In 2018, the city’s Office of Audit and Performance created a report on the problem of low response rates to jury summonses. It drew on SAVI data and involved a deep dive into the socioeconomic makeup of zip codes across the city.
“SAVI does a great job of presenting information in an easily digestible format. It allows us to take information and actually translate it into something actionable.”
City of Indianapolis, Office of Audit and Performance
From 2013 to 2017, according to the report, the “yield” from summonses sent by the city had declined significantly, and the response rate was strikingly low in several specific neighborhoods.
“We noticed that certain areas across the city had higher failure to appear rates than others, so we wanted to look at the composition of these areas,” says Isaac Hughley, the project leader for the report. “SAVI played a critical role in looking at income and poverty.
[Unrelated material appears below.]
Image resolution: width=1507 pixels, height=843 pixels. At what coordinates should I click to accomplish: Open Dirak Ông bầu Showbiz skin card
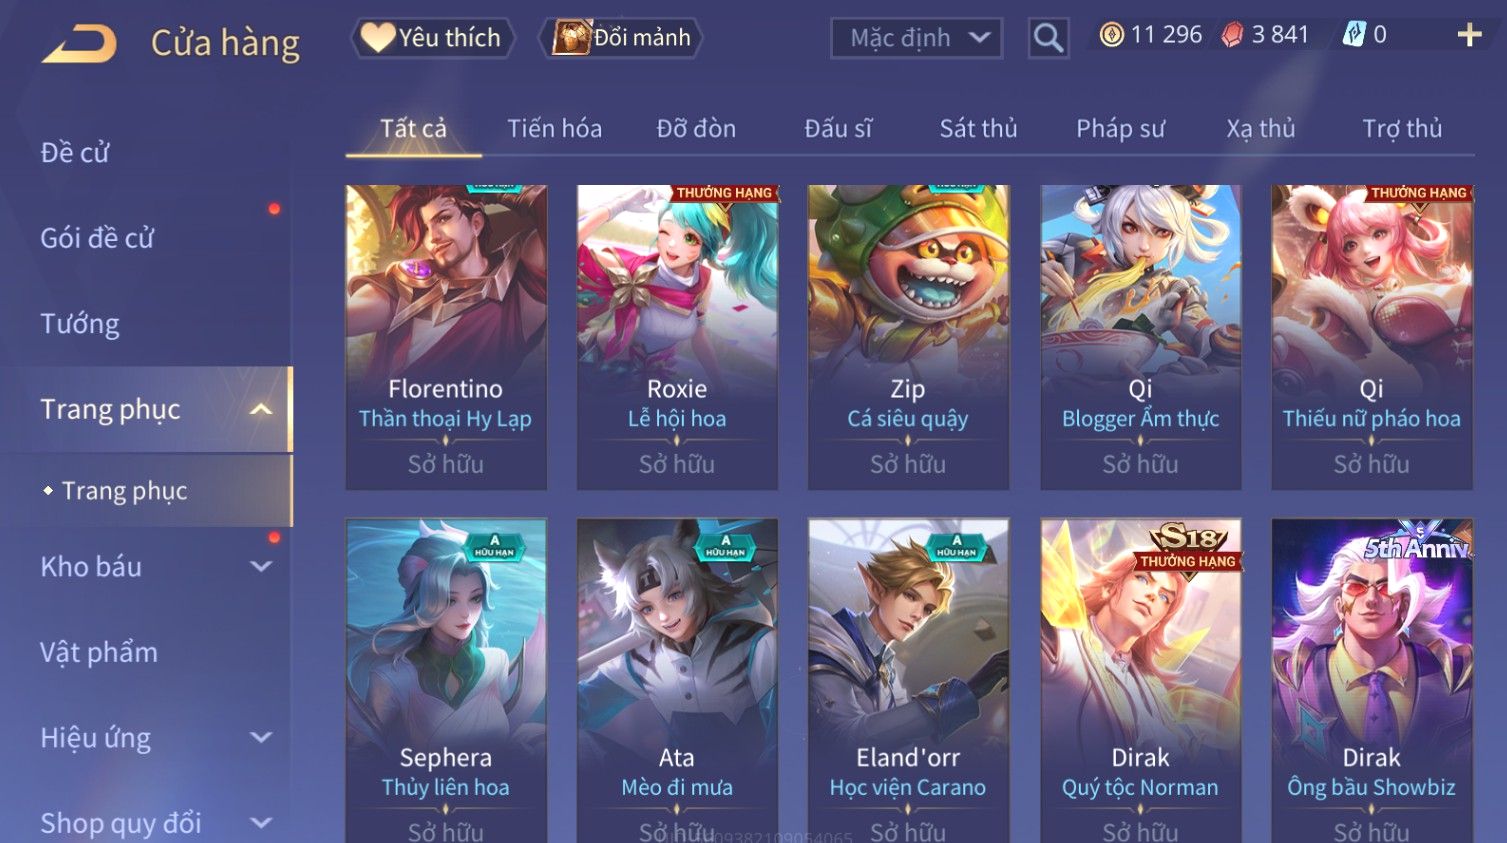pyautogui.click(x=1372, y=680)
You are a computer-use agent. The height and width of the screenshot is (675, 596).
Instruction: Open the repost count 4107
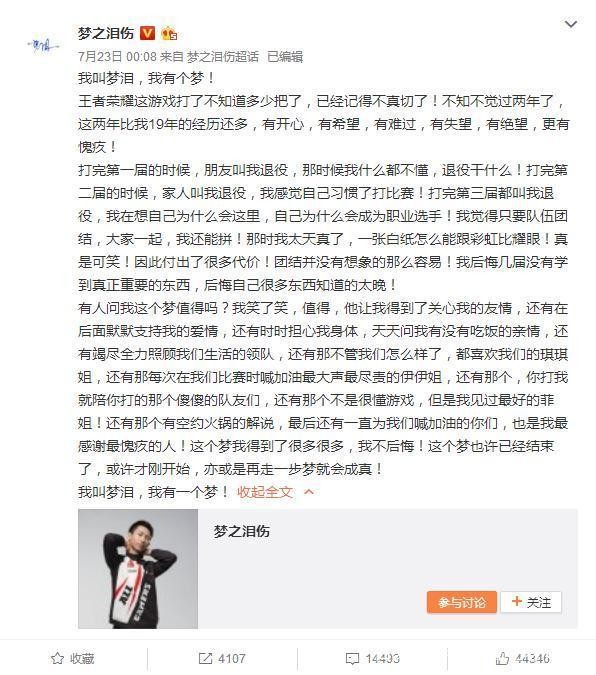coord(232,658)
We were able to show, based on zip code, where we have differences in education, for example, between areas where jurors are failing to appear and areas where they’re not failing to appear.”
As a result of the report, the city began offering free parking spots in a downtown garage to people reporting for jury duty.
“One of the complaints that we heard from jurors was about parking in the downtown area,” Hughley says. “There’s a lot of construction, and for people not familiar with downtown, it can be a big hassle.”
Free parking is just the first step in an ongoing project to improve response rates. The city has set a goal of cutting the failure-to-appear rate by half. And it’s looking at several factors beyond parking for increasing the rate.
For example, some people don’t show up for duty because they’ve moved and never receive the summons—a reality that affects African-Americans and Hispanics in particular. Over the course of a one-year period, 13.8 percent of African-Americans and 12.6 percent of the Hispanic or Latino population in the U.S. moved, according to U.S. Census statistics, versus 10.3 percent of the white population.
The city knows that the neighborhoods with low response rates to jury summonses also have a high percentage of African-Americans and Hispanics. That means improving the accuracy of the master juror list could improve the response rate to summonses overall and increase jury participation by minorities. So the 2018 report recommended semi-annual or quarterly updates to the list—versus the current practice of updating it annually.
Data-informed analysis, in other words, is leading to policy ideas and tools that benefit the city—and citizens—on multiple levels.
“When you start to look at your community and what’s going on, SAVI provides a lot of great information, and it’s put together in a package that’s not overwhelming,” Hughley says. “For some people, when you start to talk data and analysis and charts and graphs, it can be overwhelming. But SAVI does a great job of presenting information in an easily digestible format. It allows us to take information and actually translate it into something actionable.”